I recall a news article a while back when a mother let her adult son with severe non-verbal autism wander from home.  He was dressed in green military attire, like a big version of Rambo.  He wandered into a neighbour’s garden and the occupant saw the intruder and called the police.  The police arrived and tackled the non-responsive, threateningly-dressed, intruder to the ground.  The mother turned up and was upset that the officer had man handled her child.  I think this was in Canada, a little further south and the officer might have shot him.

Had the youth been dressed in shorts and a Mickey Mouse sweatshirt I doubt the home owner would have called the police in the first place, rather “it’s just that boy Jimmy from down the street wandering again, I must call his mother, she did tell me that he wanders”.

It does matter how you are dressed and how you behave.  I recall another parent commenting that adults with autism are not cute, that sounded odd to me.  An 8 year old with autism banging his head against the wall certainly is not cute.  A well behaved adult-sized person with classic autism can be cute, more than likely he is just a big kid, or a gentle giant.  If he is a permanent “big kid”, dress him like one and nobody is going to feel threatened by any unexpected behaviours.


Conclusion

Wandering can be deadly; if someone with non-verbal autism is prone to wander technology can only be of limited help.

The tendency to wander has to be matched by the level of supervision.
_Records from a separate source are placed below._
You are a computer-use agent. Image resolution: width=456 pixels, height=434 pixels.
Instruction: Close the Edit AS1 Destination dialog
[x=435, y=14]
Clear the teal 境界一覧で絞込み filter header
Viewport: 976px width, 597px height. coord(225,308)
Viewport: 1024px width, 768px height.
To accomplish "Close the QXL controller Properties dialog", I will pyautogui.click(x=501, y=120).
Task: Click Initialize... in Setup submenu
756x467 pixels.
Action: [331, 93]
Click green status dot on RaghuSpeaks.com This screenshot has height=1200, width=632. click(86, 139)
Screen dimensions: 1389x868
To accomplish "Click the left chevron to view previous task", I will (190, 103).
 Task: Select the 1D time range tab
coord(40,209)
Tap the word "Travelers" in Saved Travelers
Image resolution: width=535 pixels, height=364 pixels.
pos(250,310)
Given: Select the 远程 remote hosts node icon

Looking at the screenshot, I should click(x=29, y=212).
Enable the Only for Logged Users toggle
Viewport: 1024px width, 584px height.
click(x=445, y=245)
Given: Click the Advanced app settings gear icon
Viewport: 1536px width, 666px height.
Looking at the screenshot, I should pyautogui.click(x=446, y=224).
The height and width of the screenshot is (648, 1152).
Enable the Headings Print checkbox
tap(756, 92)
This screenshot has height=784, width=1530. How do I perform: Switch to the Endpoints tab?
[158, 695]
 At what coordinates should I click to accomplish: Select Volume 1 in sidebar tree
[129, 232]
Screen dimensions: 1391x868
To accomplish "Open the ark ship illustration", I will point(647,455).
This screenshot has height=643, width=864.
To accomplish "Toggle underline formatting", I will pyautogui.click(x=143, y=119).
This blog is usually about pharmacological therapies and in many cases these should be able to improve cognition and self-awareness so that wandering is much less likely.

There will always be curious or adventurous types that will find a way over the fence and out into the wider world. Better make sure they know how to cross roads and know how to swim.  Even if they are only minimally verbal, from a very early age they need to know their name and address.  If they are totally non-verbal, you need a better fence, a tracking device that cannot be removed, or that permanent marker.